> **What the task asks**:
Continue the article on public funding for a minor league stadium in Lancaster, starting after its final sentence.
** start Document **
The siren song of professional baseball is seducing yet another Pennsylvania community. This time the object of affection is Lancaster, and taxpayers had better hope this love affair hits the rocks, or else they could be buying an expensive wedding gift—a new taxpayer-funded stadium.
Representatives of the independent Atlantic League, an eight-team minor league circuit with clubs in Maryland, Pennsylvania, New Jersey, New York, New Hampshire and Connecticut, have been in contact with the Bring Baseball Back to Lancaster County Committee (BBBLCC). The league is looking for a home for a dormant franchise, and the committee is in the midst of a 12-year effort to find a site for a minor league stadium. After a recent meeting with Lancaster County political and civic leaders, the Atlantic League decided to begin a feasibility study to determine whether or not the Lancaster market is a worthy location—and if the answer is yes, state taxpayers will have to step up to the plate and pay at least half the cost of a new, $16-20 million stadium, while local taxpayers could be tapped for millions more.
It is presently envisioned that the Pennsylvania Department of Community and Economic Development (DCED) would provide a grant to cover half of the cost of the proposed facility, and the Lancaster County municipality in which it is located would be responsible for the other half and then own the stadium. At this point, it is not clear whether or not local tax dollars would be needed to fund the municipal share of the project cost, but stadium rents and revenues are reportedly under consideration as sources for the initial funding and future maintenance of the facility. Such revenues should be considered public dollars, because they would not be possible without the participation of state taxpayers and would also be coming from a publicly owned facility.
** end Document **
** start Information supplied **
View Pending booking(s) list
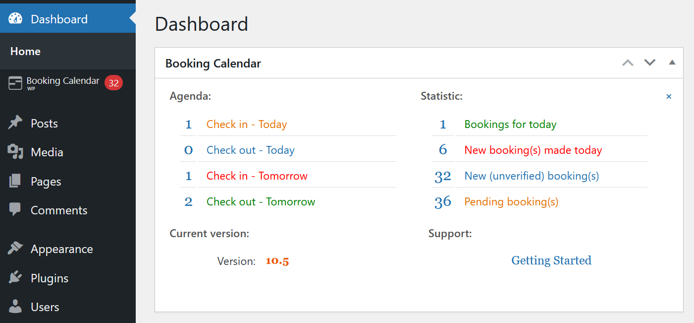This screenshot has height=323, width=694. click(511, 201)
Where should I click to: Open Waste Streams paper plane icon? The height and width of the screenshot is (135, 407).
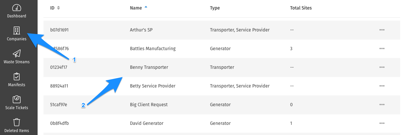click(17, 53)
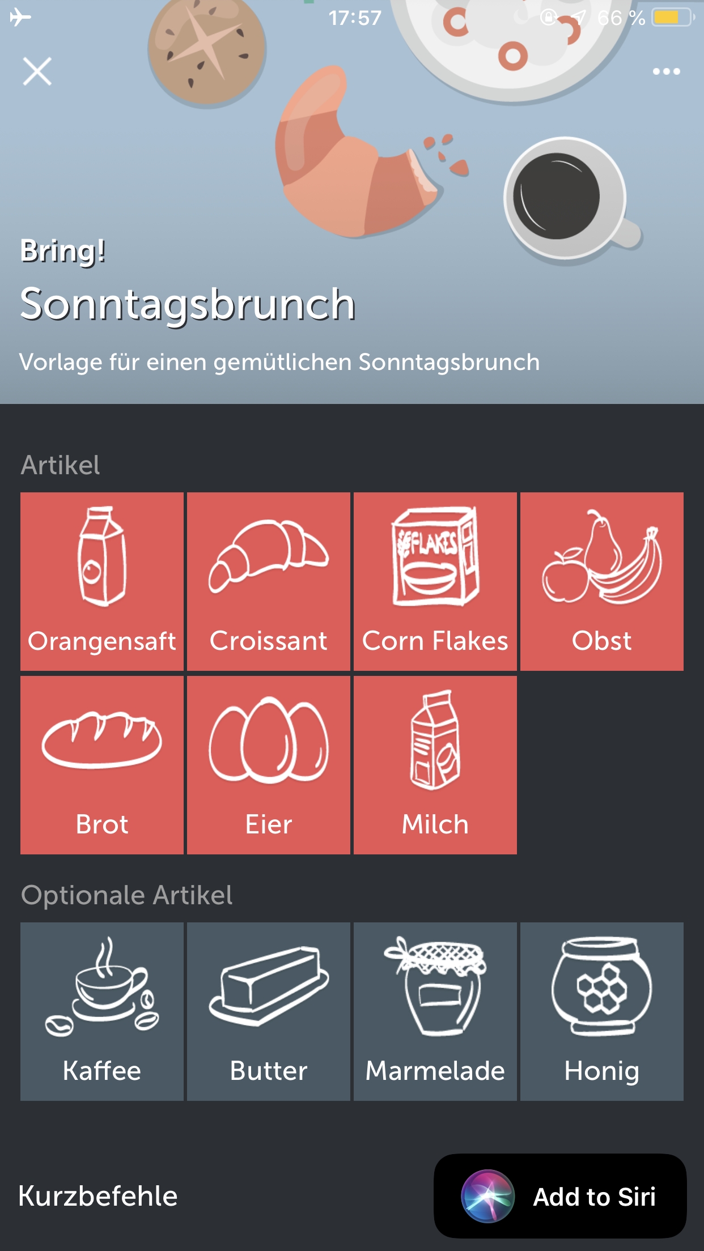The image size is (704, 1251).
Task: Tap the Corn Flakes box icon
Action: [435, 557]
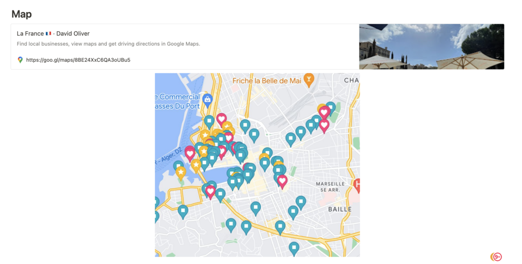The image size is (522, 264).
Task: Open the street photo thumbnail in link preview
Action: pos(431,46)
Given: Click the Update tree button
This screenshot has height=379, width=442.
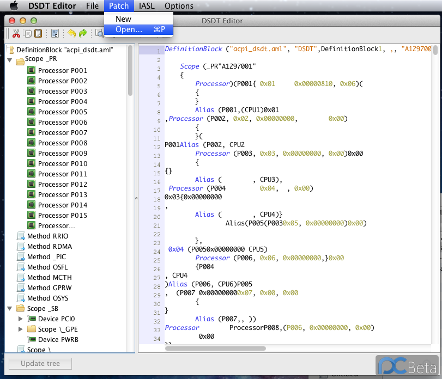Looking at the screenshot, I should point(40,363).
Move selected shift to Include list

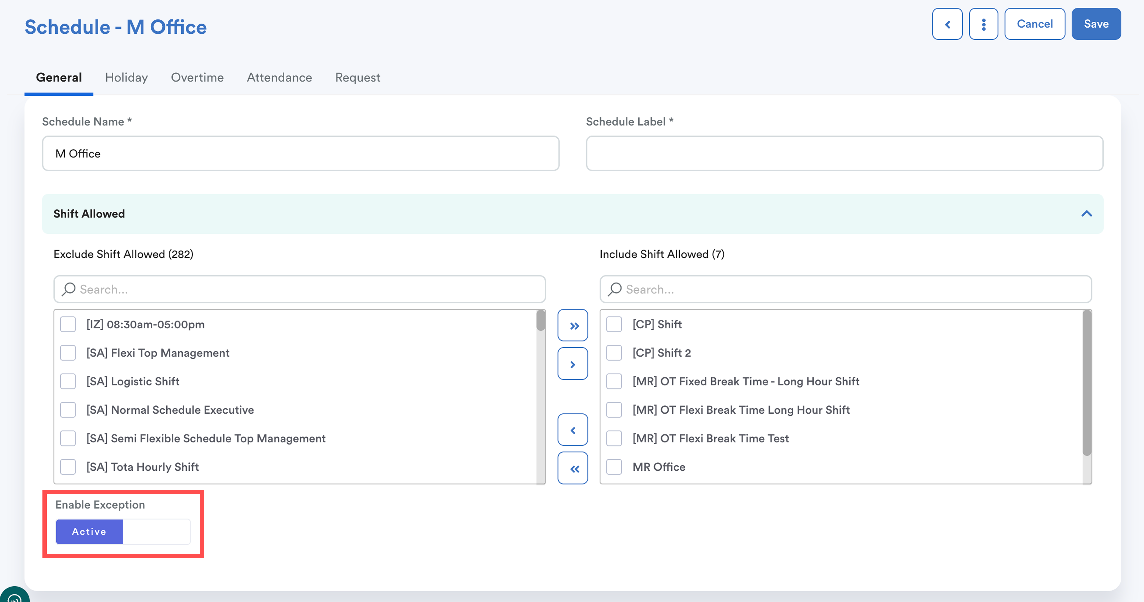[572, 364]
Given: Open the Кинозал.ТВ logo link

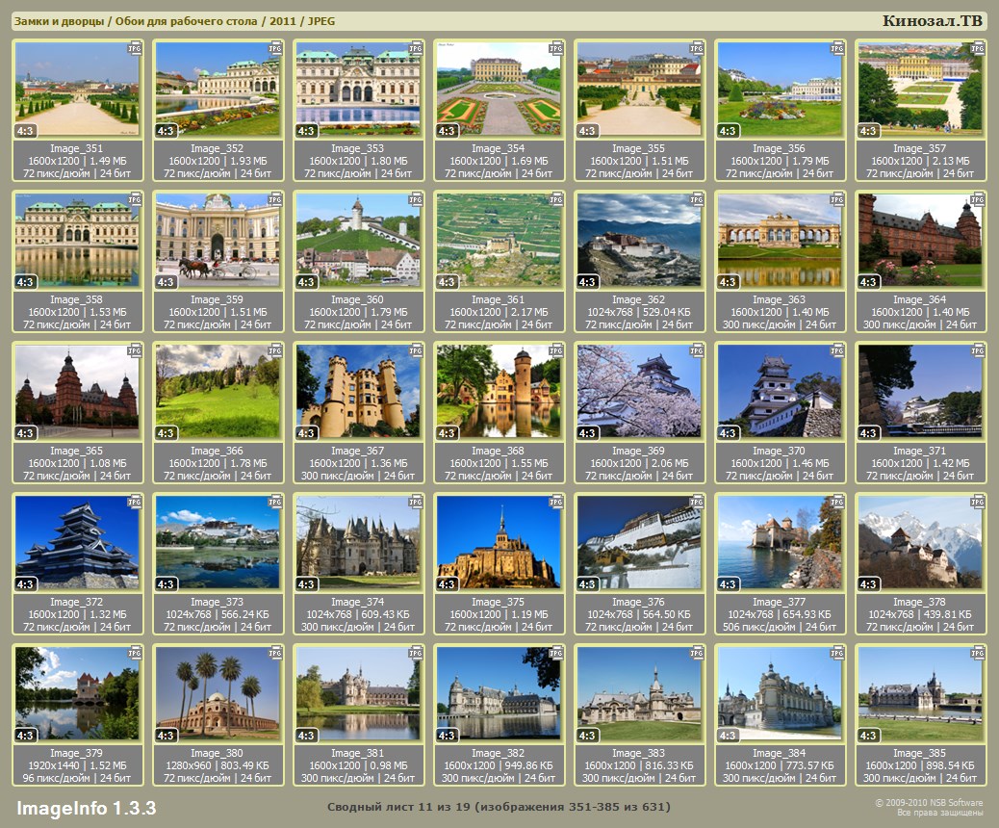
** end Information supplied **
> **Answer to this task**:
Regardless of how many taxpayer dollars they are ultimately asked to contribute to a stadium project, Lancaster County residents can count on hearing about the substantial economic impact it will generate—in spite of the reams of evidence about other, similar projects around the United States that put the lie to those claims. Already, supporters of the proposed stadium project are already saying that it would be a great community asset that would host not just professional baseball, but a number of other public events. If this is the case, then it should be private investors, not state and local taxpayers, who pay to build it. A plan to privately finance such a stadium was apparently developed two years ago, but it never came to fruition. So if the Atlantic League decides to put a team in Lancaster, state and probably local taxpayers will be asked to finance—and assume the risk for—a project that private investors, for whatever reason, chose not to pursue just a short time ago.
With that being said, it is certainly possible that a Lancaster Atlantic League franchise could be an attractive target for private stadium investors. The league can point to a number of former major leaguers among its players, managers and executives. According to league CEO Frank Boulton, total league attendance will approach 2 million fans this year, and one of its teams, the Long Island Ducks, has averaged 102 percent of capacity. But not every Atlantic League franchise has been a success. The demise of the Aberdeen Arsenal illustrates the pitfalls that can confront even the most savvy, well-connected private investors, as well as the perils taxpayers might face if forced to participate.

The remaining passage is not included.